GSM already supports the concept of mobility being based on a
user via the International Mobile Subscriber Identity (IMSI),
although the IMSI is not known by the user. In North American
Cellular systems, e.g., TDMA, CDMA, etc, a user is identified
via a Mobile Identification Number (MIN) that is specific to
the mobile device. This association needs to be separated.
Also, both of these concepts are based on users being assigned
'telephony' user IDs, which are solely based on digits. User
IDs should not be restricted to digit only identifiers or
restricted to the realm of telephony IDs.

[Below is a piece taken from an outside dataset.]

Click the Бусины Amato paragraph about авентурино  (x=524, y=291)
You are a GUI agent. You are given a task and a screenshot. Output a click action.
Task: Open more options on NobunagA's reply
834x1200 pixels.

4. A roaming user should only need a single subscription to
access a home network.
Within the scope of packet data services being defined for
CDMA systems, a user must have a subscription with a cellular
provider to gain access to the cellular network. After which
the user is authenticated, the user's mobile device is put on
a traffic channel to allow the user's mobile IP subscription
to be authenticated with the users home network. The multiple
subscriptions translate to multiple unwanted registrations and
a waste of radio resources for the second registration.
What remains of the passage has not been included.